The connective tissue here was between a government insurance body and workers who had been injured on the job and needed support to get back to work.
Responsibilities:
» Customer research planning
» Research synthesis
» Client workshop facilitation
» Journey mapping
» Service blueprinting
» Interface design
» Prototyping
» Digital partner
» Project manager
» Lead designer
» Lead designer
» Research specialist
» Business analyst
I worked with the insurance agency's CEO who suspected that his staff had lost touch with their key customers. This was because of the introduction of intermediary insurance providers who sold policies and managed claims on their behalf. The CEO was determined to restore the connection to customers and improve the experience of workers who are injured on the job.
The CEO had a strong intuition that a workplace injury is just the beginning of the troubles that workers face in this scenario. Difficulties with making claims, entanglements in legal proceedings, and alienation from colleagues were just some of the elements of a fraught and complicated problem space.
The CEO's intuition about the customer experience was the jumping off point for a program of in-depth, ethnographic-style customer research. Working with another service designer and a research specialist, I planned a series of recorded interviews at the home of injured workers.
We used insights from the interviews to raise awareness within the organisation and create a compelling case for change. The next step was to help the client figure out what that change should look like. We mapped current and future journeys for three customer archetypes. Then we extended the experience layer into a plan for organisational change with a service blueprint.
I brought the future state to life with an interactive prototype, built with Sketch and InVision. This illustrated a new vision for how the client could support injured workers through the processes of making a claim, receiving payments, and preparing for a return to work.
Working in parallel, our strategy consultant colleagues began analysing the operational and financial implications of the new customer journey. This allowed them to calculate what the new service delivery model would cost, and what kind of savings the client could expect by reducing waste and duplication.

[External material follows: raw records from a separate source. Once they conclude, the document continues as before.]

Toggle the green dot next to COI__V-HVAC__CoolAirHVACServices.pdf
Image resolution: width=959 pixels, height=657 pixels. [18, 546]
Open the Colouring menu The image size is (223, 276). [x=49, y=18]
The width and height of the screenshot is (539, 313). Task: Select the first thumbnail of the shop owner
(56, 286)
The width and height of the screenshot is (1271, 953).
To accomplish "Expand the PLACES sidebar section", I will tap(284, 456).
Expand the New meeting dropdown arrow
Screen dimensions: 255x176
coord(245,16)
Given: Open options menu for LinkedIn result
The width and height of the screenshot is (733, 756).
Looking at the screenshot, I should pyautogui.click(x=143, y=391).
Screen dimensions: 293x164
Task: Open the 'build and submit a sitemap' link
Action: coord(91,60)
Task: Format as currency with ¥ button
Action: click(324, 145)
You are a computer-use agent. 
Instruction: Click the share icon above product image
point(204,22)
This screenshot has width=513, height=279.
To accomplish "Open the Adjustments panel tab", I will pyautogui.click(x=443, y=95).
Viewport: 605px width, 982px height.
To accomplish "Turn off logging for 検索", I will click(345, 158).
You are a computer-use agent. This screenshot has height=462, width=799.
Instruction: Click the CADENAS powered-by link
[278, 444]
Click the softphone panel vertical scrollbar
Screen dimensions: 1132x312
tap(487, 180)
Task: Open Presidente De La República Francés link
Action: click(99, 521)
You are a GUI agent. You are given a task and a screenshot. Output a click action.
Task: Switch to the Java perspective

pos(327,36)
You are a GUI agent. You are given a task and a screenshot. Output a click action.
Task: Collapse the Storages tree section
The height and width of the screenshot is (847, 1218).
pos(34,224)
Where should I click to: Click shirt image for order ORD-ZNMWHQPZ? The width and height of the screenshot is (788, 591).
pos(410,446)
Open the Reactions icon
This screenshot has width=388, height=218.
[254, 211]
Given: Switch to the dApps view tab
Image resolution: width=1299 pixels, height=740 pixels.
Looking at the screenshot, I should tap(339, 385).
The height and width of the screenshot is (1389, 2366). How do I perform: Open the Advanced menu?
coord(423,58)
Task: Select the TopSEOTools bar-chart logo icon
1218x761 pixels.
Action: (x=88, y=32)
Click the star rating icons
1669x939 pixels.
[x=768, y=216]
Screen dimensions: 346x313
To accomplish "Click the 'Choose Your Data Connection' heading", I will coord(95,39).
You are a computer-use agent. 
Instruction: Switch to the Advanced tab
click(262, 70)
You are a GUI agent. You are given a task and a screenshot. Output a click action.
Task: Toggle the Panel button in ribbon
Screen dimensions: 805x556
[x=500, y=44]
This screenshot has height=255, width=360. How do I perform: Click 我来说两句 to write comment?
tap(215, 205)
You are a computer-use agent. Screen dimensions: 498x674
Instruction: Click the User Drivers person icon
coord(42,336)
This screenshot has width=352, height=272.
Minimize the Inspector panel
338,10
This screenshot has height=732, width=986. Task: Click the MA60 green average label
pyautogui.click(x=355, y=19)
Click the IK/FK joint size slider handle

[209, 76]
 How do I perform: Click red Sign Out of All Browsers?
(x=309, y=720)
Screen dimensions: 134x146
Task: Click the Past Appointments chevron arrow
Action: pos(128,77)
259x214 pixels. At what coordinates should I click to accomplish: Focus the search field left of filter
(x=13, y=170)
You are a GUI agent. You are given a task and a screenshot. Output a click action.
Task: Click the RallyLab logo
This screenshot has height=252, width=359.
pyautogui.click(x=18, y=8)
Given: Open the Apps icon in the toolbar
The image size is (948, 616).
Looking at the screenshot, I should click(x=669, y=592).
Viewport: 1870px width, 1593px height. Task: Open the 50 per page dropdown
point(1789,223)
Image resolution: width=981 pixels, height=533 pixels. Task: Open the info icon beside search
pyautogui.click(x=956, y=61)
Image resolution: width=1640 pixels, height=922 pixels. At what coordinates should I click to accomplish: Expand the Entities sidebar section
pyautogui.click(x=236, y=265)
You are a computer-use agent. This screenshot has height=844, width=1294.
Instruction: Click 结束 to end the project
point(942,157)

The most striking non-obvious discovery that we made during the customer research was the level of stigma associated with workplace injury claims in Australia. The stereotype of somebody claiming workplace injury cover as a "bludger" who wants to get paid without doing work is a strong and persistent one. It affected people with actual injuries in a variety of emotional and practical ways. Some were reluctant to make claims at all, while others became anxious about how they were being perceived by colleagues while absent from work.
Anxious and isolated individuals were often vulnerable to predatory legal firms, tempting people with huge payouts, but often alienating them from their employers and enmeshing them in legal proceedings that could take years to play out.
Sharing these kinds of nuances in the customer context with the project stakeholders had a profound influence on their empathy for the subjects and their openness to bold new solutions.
We proposed a radically different experience and customer journey for injured workers. This was supported both by new technology, and by the introduction of case workers for individuals who needed, or simply preferred, a more human touch. The new service delivery model would act as the main point of contact for injured workers. This replaced and standardised the variable mechanisms of the insurance provider intermediaries.
This set the scene for the government agency to regain its central place in supporting injured workers and smoothing the way for their physical recovery and return to work.
This project worked so well because our choice of approach closely matched the client's need. They already had enough data about customer behaviour and outcomes; what they really needed was the insight and personal connection to customer stories that qualitative methods provide so well. It's one thing to have a CEO tell you that there is a customer experience problem -- it's another to see it with your own eyes, in the form of a story told by someone whose life has changed in a profoundly negative way, and doesn't know what to do.